Deputy Minister of Higher Education and Training Mduduzi Manana. File photo.
Image: Elmond Jiyane

All graduates - irrespective of whether their education was privately funded or paid for through the National Student Financial Aid Scheme - might soon be forced to undertake a year of community service.

This is according to the ANC national executive committee's sub-committee on education and health, which said yesterday that it would implement the proposal in the next five years.

Committee chairman Naledi Pandor, the home affairs minister, and committee member Mduduzi Manana, deputy minister of higher education and training, tried to allay graduates' fears that they would be forced to postpone their entry into the labour market to undertake compulsory menial work in the public service.

They said graduates would spend a year gaining experience relevant to what they had studied.

"This would not be in-service training," said Manana.

At the ANC's elective conference in Mangaung, Free State, in December 2012, delegates of the conference's education and health commission resolved that consideration "must be given to a graduate tax for all graduates from higher education institutions".

The tax was intended to bolster the coffers of the National Student Financial Aid Scheme, which was expected to play a bigger role in the state's plans for free education for all undergraduate s.

The tax proposal was scrapped after a huge outcry.

The ANC committee proposed that community service first be imposed on all graduate students who had received bursaries or loans from an aid scheme and later on all graduates.

The idea has drawn mixed reactions, with some commentators giving it the green light on condition it is properly implemented.

Professor Servaas van der Berg, of Stellenbosch University , dismissed the idea as "sub-optimal" and derided it as a waste of valuable time.

"It will not work.
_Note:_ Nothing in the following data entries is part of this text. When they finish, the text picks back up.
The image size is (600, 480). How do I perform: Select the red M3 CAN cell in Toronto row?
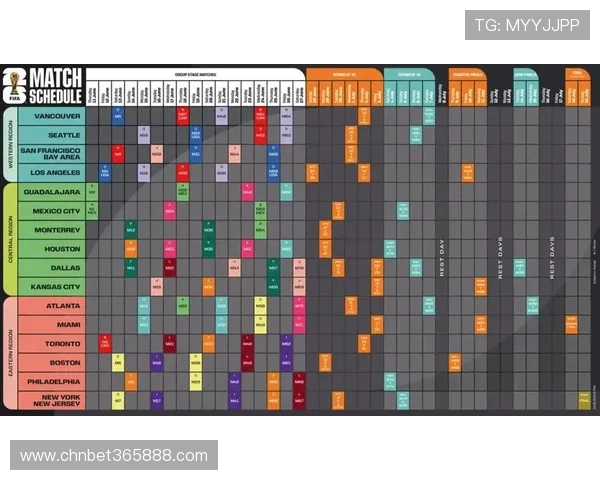105,343
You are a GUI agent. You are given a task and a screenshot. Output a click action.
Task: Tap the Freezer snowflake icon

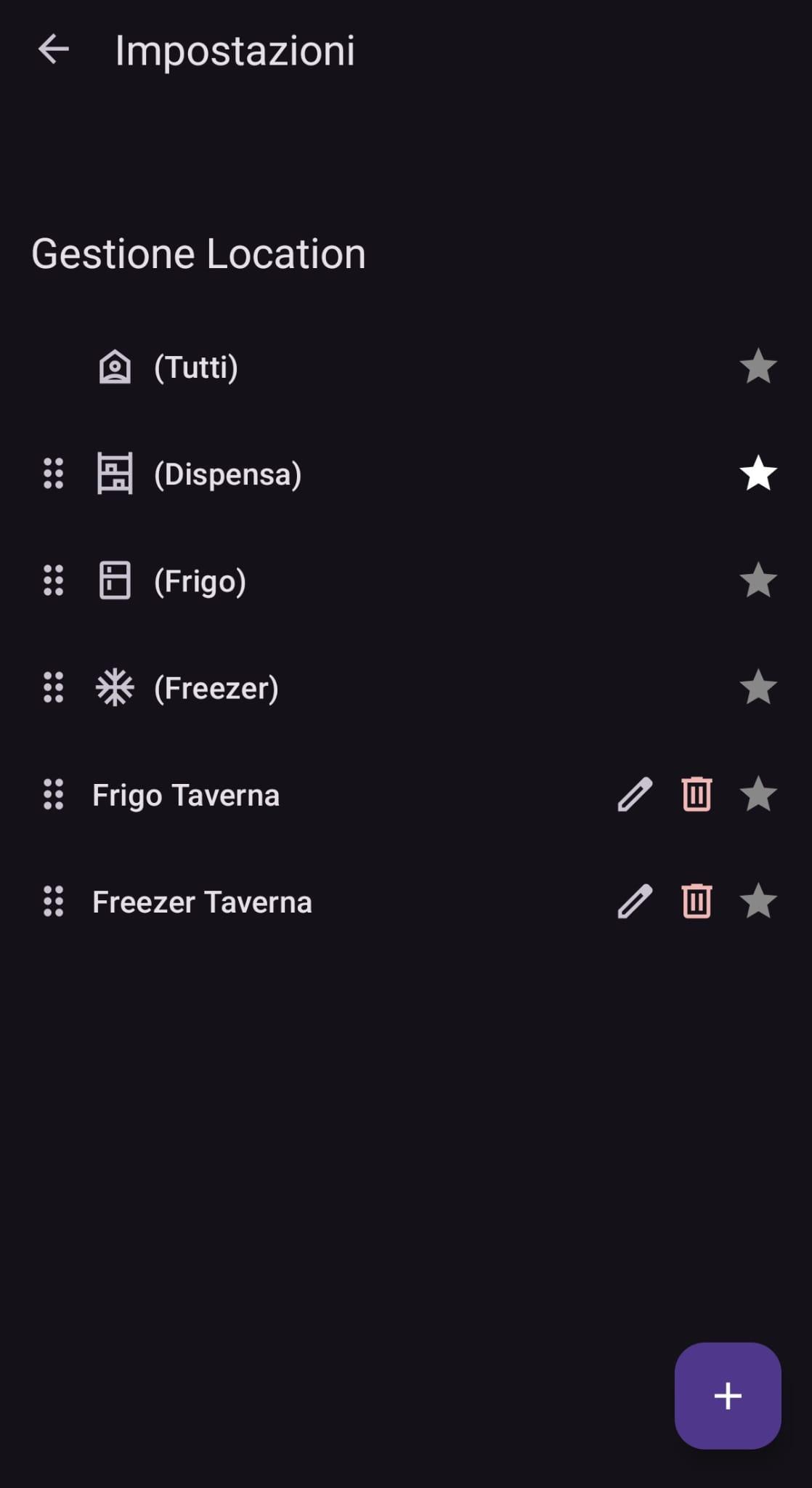click(115, 687)
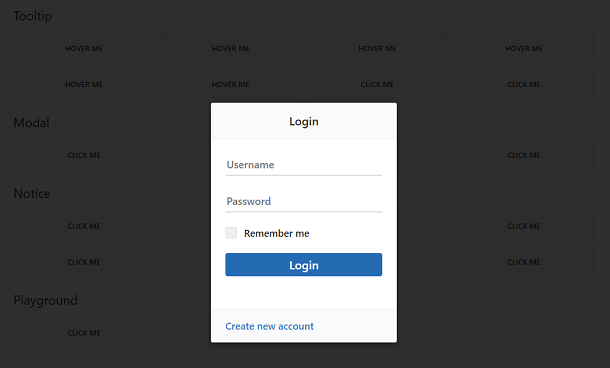Select first HOVER ME in Tooltip second row
This screenshot has height=368, width=610.
click(84, 84)
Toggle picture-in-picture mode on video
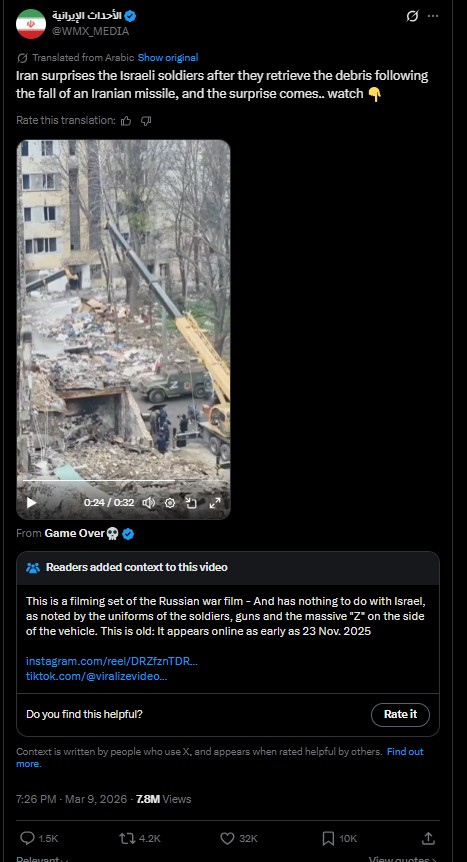Viewport: 467px width, 862px height. pos(191,502)
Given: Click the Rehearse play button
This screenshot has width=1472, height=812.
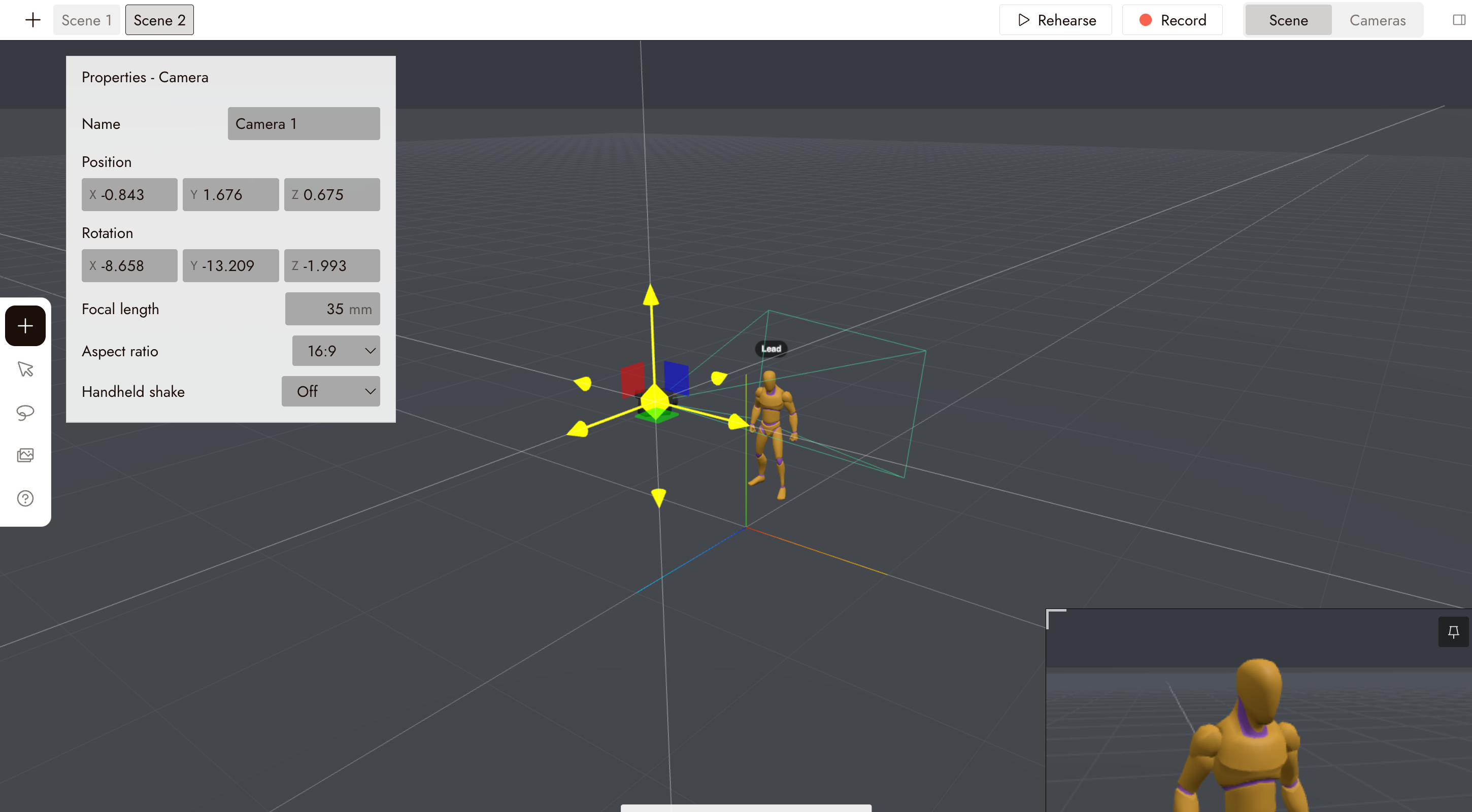Looking at the screenshot, I should [x=1055, y=20].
All it would do is postpone the period within which one would have entered the labour market by a year," said Van der Berg.

"People will be . put in jobs in which they will be under-utilised."

And the notion that there is a large number of unemployed graduates with degrees who need practical training to find a job had been exaggerated, Van der Berg said.

He noted that Stats SA's labour force survey showed that the number of degreed graduates in employment was about 55000.

However, it showed that about 340000 graduates, including holders of diplomas and certificates, were without a job in 2011.

Education specialist Graeme Bloch conditionally supported the idea.

For the whole thing to be workable there would have to be skills transference, he said.

There would be additional strain on the fiscus because graduates would get a stipend for their year in public service.

Bloch suggested that funds assigned to the Expanded Public Works Programme be redirected to the community service initiative.

Luzuko Buku, general secretary of the SA Students' Congress, said he did not know "where the money will emerge from".

"Whatever its make-up, there must be consultation [with graduates] and people should not be forced to work in unbearable conditions."

Bloch predicted that students would not like the idea but urged them to see the positive side.

"You have to use your degree to give back," Bloch said.